**Text provided:**
##############################

Sunday, June 27, 2010


I'm in London.  Have been here for a week, and I probably should be talking about the fantastic details of the trip (and the pains of travel) or of the event that brought me here - the wedding of one of my best friends, Demetri.  The details of both the trip and the wedding are, by necessity, intimately woven.
But instead I want to spend some time thinking about one very small and specific aspect of the past two days...

When Jodie and I arrived last Monday - bleary eyed and jet-lagged - we spent some time visiting with the Bride and Groom and the Groom's mother while we waited for our hotel room to become available.  Not to surprisingly the main subject of discussion was the wedding and extending from that who else was going to be here.  Its a long and relatively expensive journey to make from Vancouver to London.  I imagine it would be a select group who would both be invited and have the resources and time to make the journey.

##############################

**Available data:**

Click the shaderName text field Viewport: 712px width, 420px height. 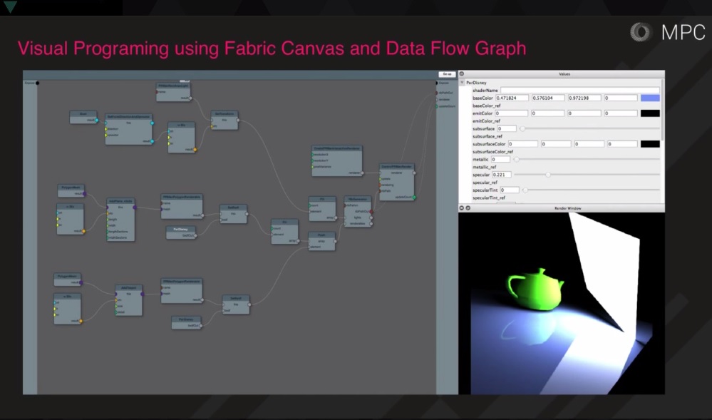pos(579,91)
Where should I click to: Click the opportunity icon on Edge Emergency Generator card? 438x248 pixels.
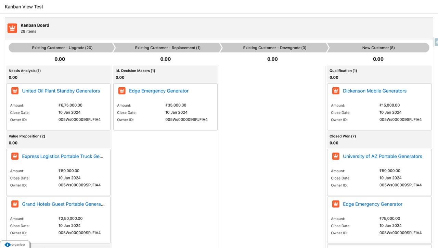coord(122,90)
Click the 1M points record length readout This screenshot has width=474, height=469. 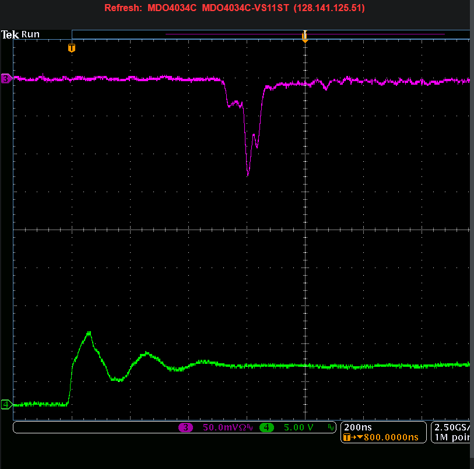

##############################

**Instruction:**
Please repeat the stretch from "I'm in London.  Have" through "necessity, intimately woven." in the post about the trip to London for a wedding. These lines were taken from a separate source.

**Written response:**
I'm in London.  Have been here for a week, and I probably should be talking about the fantastic details of the trip (and the pains of travel) or of the event that brought me here - the wedding of one of my best friends, Demetri.  The details of both the trip and the wedding are, by necessity, intimately woven.